§ **EXERCISE TASKS**:
(a) Rewrite the paragraph of the article on the sex-ed panel that begins "Questions were submitted anonymously" as a short bulleted list that keeps its main facts.
(b) In the article on the sex-ed panel, who emceed the event?
(c) Do these statements agree with the article on the sex-ed panel? Answer yes or no for each, quoting the words that decide it.
(i) The Brace Center held the event after a year of planning.
(ii) Will Lam's previous school taught students about contraceptives.
(iii) The panel was meant to be a one-time event.

§ **EXTRACT TO READ**:
============================================================
‘With the Door Open’ Seeks to Demystify Sex-Ed

Silence, broken up by students shifting in their chairs, was all that could be heard in Kemper Auditorium after the anonymous question, “How can I help my partner discover his prostate?”, was asked at the “With the Door Open” faculty panel. The event aimed to challenge the awkwardness and secrecy typically associated with sex education talks by holding an open faculty panel.

Last Friday, students filled Kemper to attend the event, which saw a panel of teachers covering topics related to sexual health at Andover proposed by students. The event was held by the Brace Center after a year of planning, and emceed by Dakoury Godo-Solo ’17 and Nell Fitts ’18.

Topics covered included Andover’s disciplinary policy with respect to sexual activity, the school’s parietal rules, the Rebecca M. Sykes Wellness Center’s facilities and resources for dealing with issues of sexual health, and general information on healthy relationships.

“What really got the ball rolling was that there was a sort of revelation for some people that, in some dorms, sex talks weren’t being had, and so this was really a project to make sure that all students had available to them the necessary information about their sexual health and things of that nature,” said Fitts in an interview with The Phillipian.

Questions were submitted anonymously into an online Socratic quiz, the address of which was provided to everyone in the audience. The questions could be submitted either before or during the event. They were then read to the panel by the student emcees. Audience members also had the choice of asking questions out loud if they wished, but anonymity remained an option.

Participants found that anonymity was a very important facet of the panel, serving to create a more comfortable space in which students could ask questions they may otherwise be embarrassed to introduce.

In an interview with The Phillipian, Godo-Solo said, “There’s a lot of stigma surrounding sex, in terms of having it, but also not having it. So, since it was a very sex-positive space, for someone who’s chosen not to engage in sexual activity for whatever reasons, it’s nice to be able to have everyone hold back and not feel like since you aren’t asking questions you aren’t engaging.”

The adults on the panel were chosen for their positions on campus, which placed each of them in a unique place to talk about different aspects of sexuality and relationships at Andover.

David Farnsworth, Psychological Counselor and Wellness Educator at the Rebecca M. Sykes Wellness Center said in an interview with The Phillipian, “To have a bunch of teenagers who are dealing with their hormones, or are curious, or wondering, it’s so easy for them to find depictions, maybe on the internet, of a lot of the stuff they’re wondering about.”

“I think what’s out there could be confusing, it could be misrepresented, images of beauty are twisted to be filmed, so I think that having real people in their lives just to join with them and answer those questions and give them more resources, or clarify what they’re seeing out there, I think that’s important,” continued Farnsworth.

Some students in attendance had not had any sort of formal sexual health education at their old schools or in their homes. Will Lam ’19 said he was surprised by the openness of the faculty during the discussion, a far cry from his previous abstinence-only education.

“Before this talk, I had barely any sex-ed experience since I went to a Catholic school. The school promoted abstinence and never talked about contraceptives or anything like that. When I went to this talk, I was surprised at how open the faculty were, but I think it’s good we can have an honest dialogue with adults on campus,” said Lam.

Jack Hjerpe ’17 said he was grateful that the discussion went beyond the typical biological explanations of sex that most schools offer.

“I had health class that definitely touched on sex, but it focused a lot more on abstinence. The panel was great because it answered so many questions that schools normally wouldn’t take the time to answer, going deeper than just the standard biological understanding that schools normally offer,” said Hjerpe.

The panelists and student emcees made it clear that “With the Door Open” was not intended to be a one-time event and told the audience that they hope to put on more panels like it in the near future.
============================================================
Stored data entries:
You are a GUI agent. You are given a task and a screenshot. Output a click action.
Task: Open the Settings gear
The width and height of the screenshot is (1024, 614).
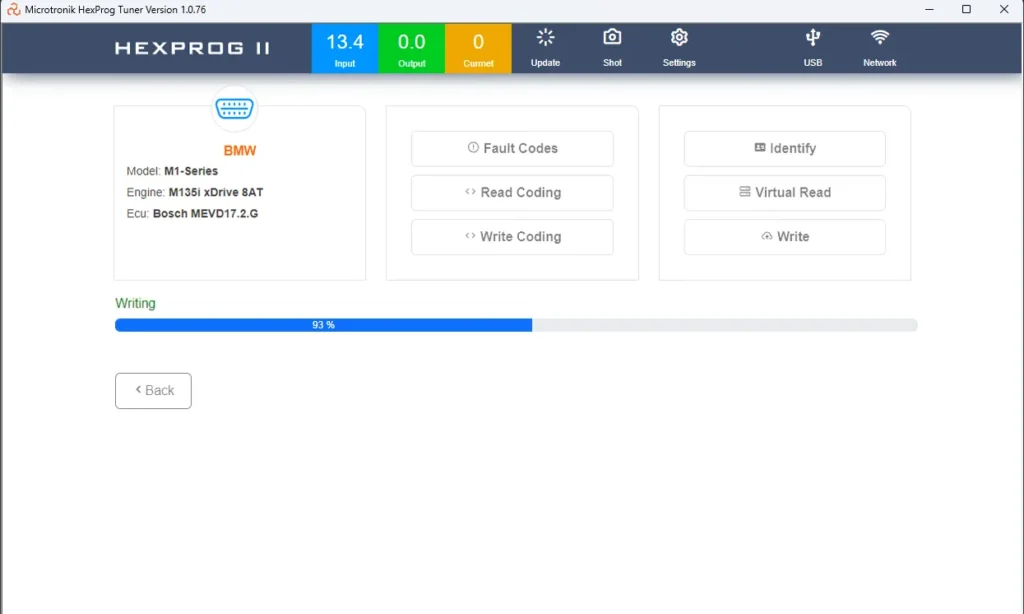679,47
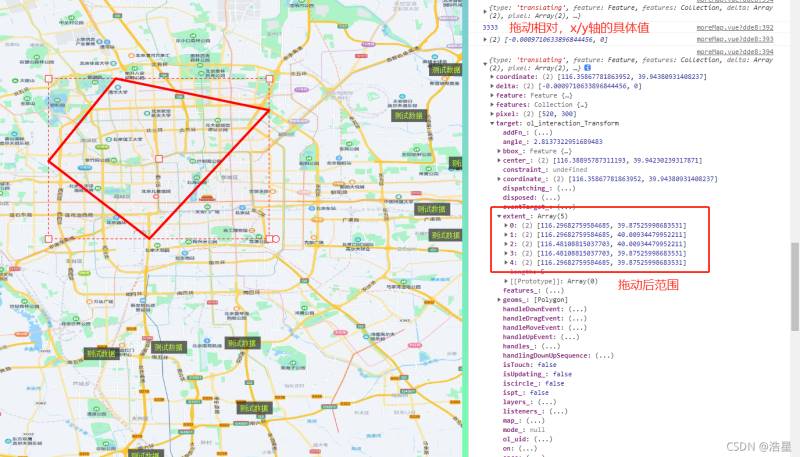Expand the [[Prototype]]: Array(0) entry
This screenshot has height=457, width=800.
point(506,281)
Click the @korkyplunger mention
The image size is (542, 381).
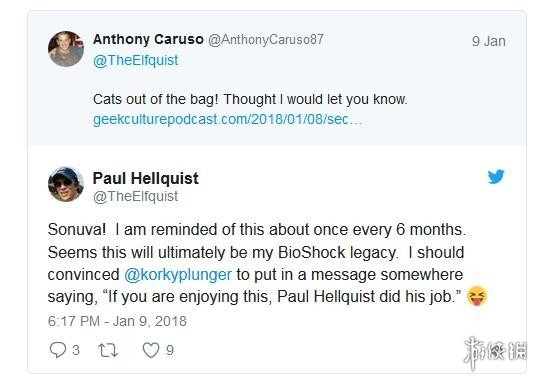tap(178, 275)

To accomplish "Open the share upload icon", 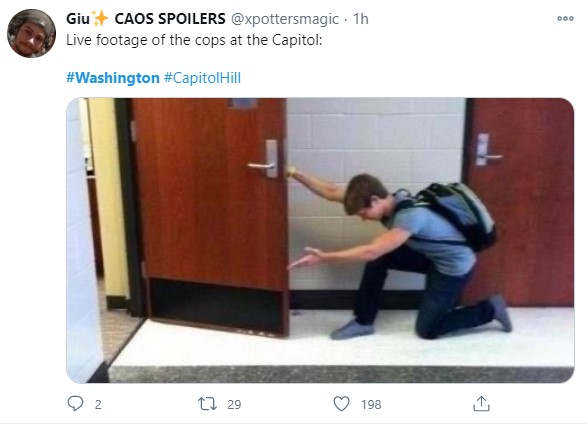I will pyautogui.click(x=481, y=404).
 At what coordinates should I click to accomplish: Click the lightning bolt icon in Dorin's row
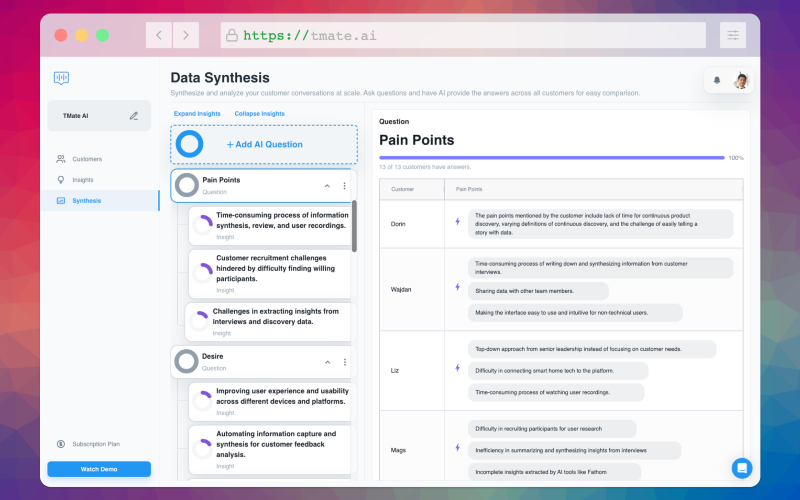458,221
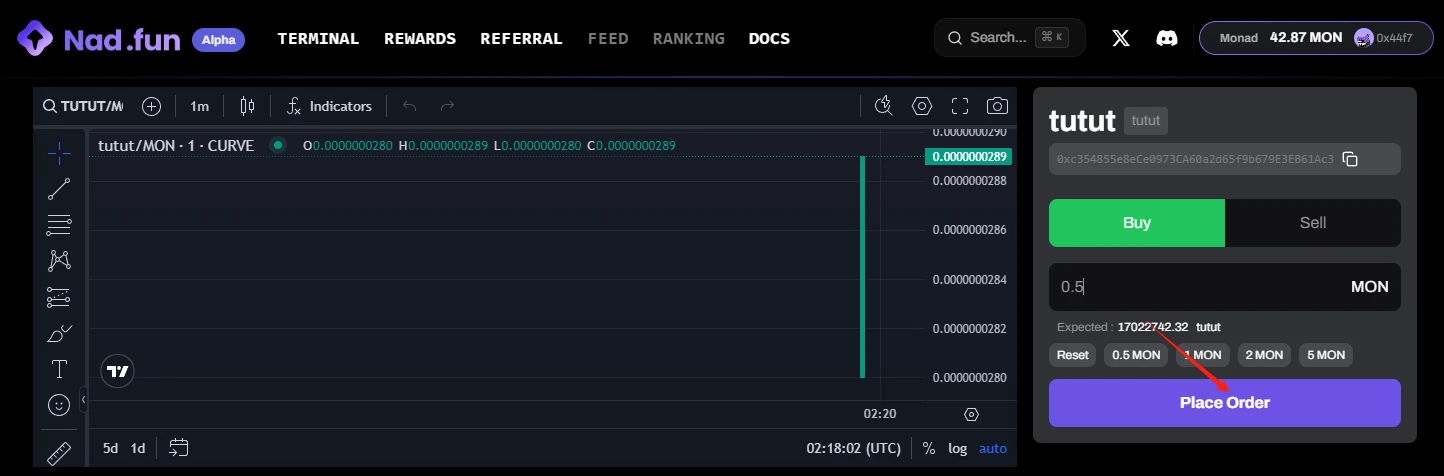The height and width of the screenshot is (476, 1444).
Task: Open the Discord link icon
Action: coord(1166,38)
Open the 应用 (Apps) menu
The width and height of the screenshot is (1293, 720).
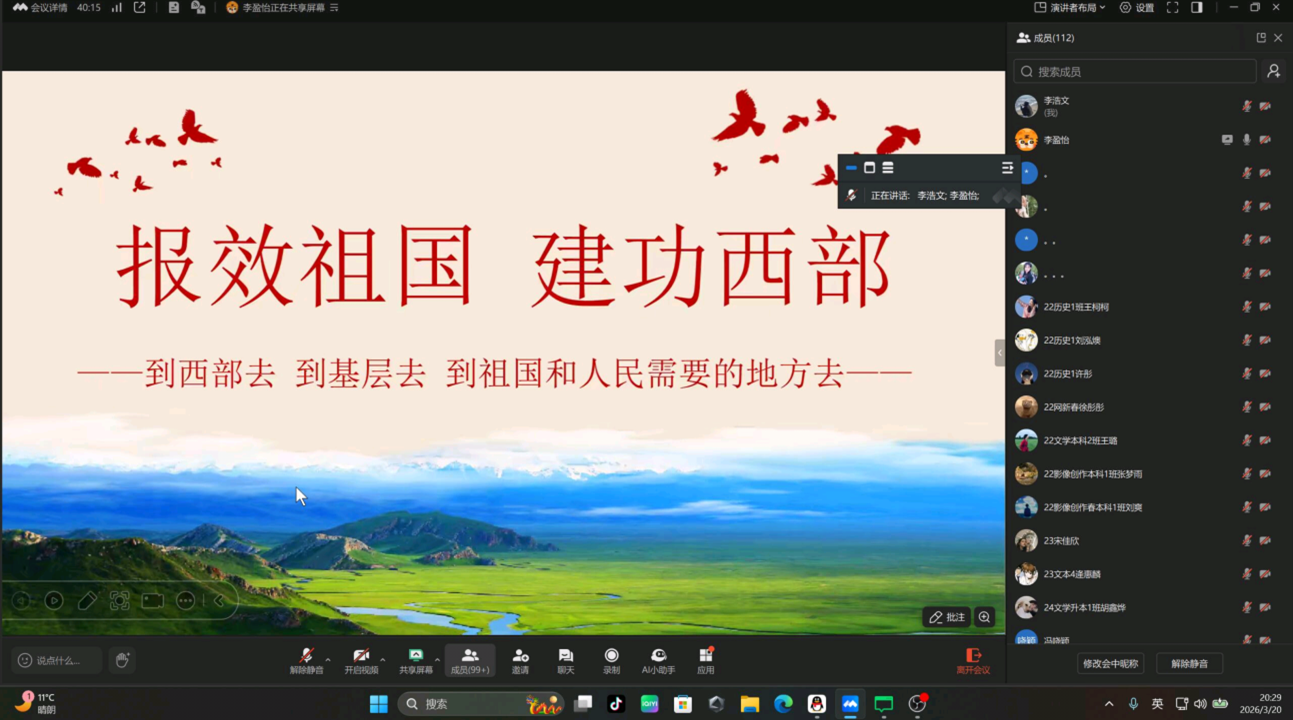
============================================================
§ **ANSWERS BY TASK**:
(a)
- Questions were submitted anonymously through an online Socratic quiz whose address was given to the whole audience.
- Submissions were accepted before or during the event.
- The student emcees read the questions to the panel.
- Audience members could also ask questions out loud, though anonymity remained an option.

(b) Dakoury Godo-Solo ’17 and Nell Fitts ’18.

(c)
(i) Yes: "The event was held by the Brace Center after a year of planning"
(ii) No: "The school promoted abstinence and never talked about contraceptives or anything like that."
(iii) No: "“With the Door Open” was not intended to be a one-time event"